A new method for looking at how proteins fold inside mammal cells could one day lead to better flu vaccines, among other practical applications, say Cornell researchers.
The method, described online in the Proceedings of the National Academy of Sciences July 16, allows researchers to take snapshots of the cell’s protein-making machinery -- called ribosomes -- in various stages of protein production. The scientists then pieced together the snapshots to reconstruct how proteins fold during their synthesis.
Proteins are made up of long chains of amino acids called polypeptides, and folding gives each protein its characteristic structure, which determines its function. Though researchers have used synthetic and purified proteins to study protein folding, this study looks at proteins from their inception, providing a truer picture for how partially synthesized polypeptides can fold in cells.

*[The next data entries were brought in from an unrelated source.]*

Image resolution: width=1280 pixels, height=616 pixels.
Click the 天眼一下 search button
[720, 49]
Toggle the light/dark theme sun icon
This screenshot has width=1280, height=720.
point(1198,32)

Proteins fold so quickly -- in microseconds -- that it has been a longtime mystery just how polypeptide chains fold to create the protein’s structure.
"The speed is very fast, so it’s very hard to capture certain steps, but our approach can look at protein folding at the same time as it is being synthesized by the ribosomes," said Shu-Bing Qian, assistant professor of nutritional sciences and the corresponding author on the paper. Yan Han, a postdoctoral associate in Qian’s lab, is the paper’s first author.

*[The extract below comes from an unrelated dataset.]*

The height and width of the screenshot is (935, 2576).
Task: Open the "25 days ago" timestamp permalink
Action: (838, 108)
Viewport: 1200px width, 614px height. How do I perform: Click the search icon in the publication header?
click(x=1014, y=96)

In a nutshell, messenger RNA (mRNA) carries the coding information for proteins from the DNA to ribosomes, which translate those codes into chains of amino acids that make up proteins. Previously, other researchers had developed a technique to localize the exact position of the ribosomes on the mRNA. Qian and colleagues further advanced this technique to selectively enrich only a certain portion of the protein-making machinery, basically taking snapshots of different stages of the protein synthesis process.
"Like a magnifier, we enrich a small pool from the bigger ocean and then paint a picture from early to late stages of the process," Qian said.